Christian Science

Mary Baker Eddy, the Discoverer and Founder of Christian Science, was born in 1821 in Bow, Massachusetts. She was raised in a religious home and became a member of the Congregational Church. She had always loved reading and studying the Bible and praying to understand its practical message.

In 1866, Mary was told she would not recover after a severe fall on an ice covered street. She was diagnosed as being in critical condition not expecting to live. But she chose to believe that God was “a very present help in trouble”. (1) With prayer, Mary was led to read from the Bible the third chapter of Mark and the ninth chapter of Matthew. By turning to the Bible, it revealed to her the spiritual nature of life. “This revelation was both the discovery of divine Truth and the fulfillment of Biblical prophecy of the Comforter promised by Jesus”. (2) Her acknowledgement resulted in immediate healing. “God’s assignment for her, she believed, was to share with mankind the “science” behind her healing. In the divine light of this revelation, the Bible she knew so well became a new book to her, a textbook that needed to be studied and put in to practice through the type of spiritual healing Christ Jesus had practiced two thousand years earlier”. (3) This resulted in the founding of the Christian Science movement.

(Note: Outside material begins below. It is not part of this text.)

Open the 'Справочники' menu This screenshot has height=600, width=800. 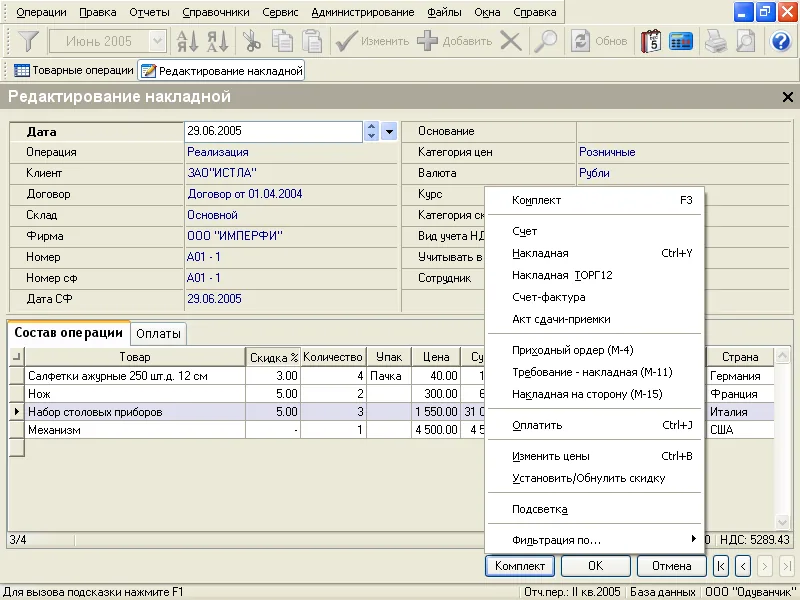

In 1879 Mary Baker Eddy established the First Church of Christ, Scientist “to organize a church designed to commemorate the word and works of our Master, which should reinstate primitive Christianity and its lost element of healing.”

(1) Eddy, Mary Baker, Science and Health with Key to the Scriptures, p 13
(2,3) Caché von Fettweis, Yvonne and Warneck, Robert Townsend, Mary Baker Eddy: Christian Healer Amplified Edition, p 59

Core Beliefs

Christian Scientists believe in one, infinite God who is All and all-good. They believe that God is not distant and unknowable, but that God is all-encompassing and always present, and that each individual is loved by God, cared for by Him, and made in God’s image—spiritual, not material.

Christian Scientists believe in the Bible and in Christ Jesus as the Son of God, or promised Messiah. And they believe that Jesus’ teachings and healing work expressed scientific Christianity, or the application of the laws of God—laws which are still practical and provable today, by anyone, anywhere. Christian Scientists consider the Commandments, as well as Jesus’ Sermon on the Mount, to be central to their lives and practice of Christianity.

Above all, Christian Scientists believe in the saving, healing power of God’s love—that no one is beyond redemption, that no problem is too entrenched or overwhelming to be addressed and healed. In other words, Christian Scientists don’t believe that salvation occurs at some point in the future, but that the presence of God’s goodness can be experienced here and now—and by everyone.

One of the best ways to learn more about Christian Science is to explore the Christian Science textbook, Science and Health with Key to the Scriptures, written by Mary Baker Eddy.

The Tenets of Christian Science are as follows:

1. As adherents of Truth, we take the inspired
Word of the Bible as our sufficient guide to eternal Life.

2. We acknowledge and adore one supreme and infinite God. We acknowledge His Son, one Christ; the Holy Ghost or divine Comforter; and man in God’s image andlikeness.

3. We acknowledge God’s forgiveness of sin in the destruction of sin and the spiritual understanding that casts out evil as unreal. But the belief in sin is punished so long as the belief lasts.

4. We acknowledge Jesus’ atonement as the evidence of divine, efficacious Love, unfolding man’s unity with God through Christ Jesus the Way-shower; and we acknowledge that man is saved through Christ, through Truth, Life, and Love as demonstrated by the Galilean Prophet in healing the sick and overcoming sin and death.

5. We acknowledge that the crucifixion of Jesus and his resurrection served to uplift faith to understand eternal Life, even the allness of Soul, Spirit, and the nothingness of matter.

6. And we solemnly promise to watch, and pray for that Mind to be in us which was also in Christ Jesus; to do unto others as we would have them do unto us; and to be merciful, just, and pure.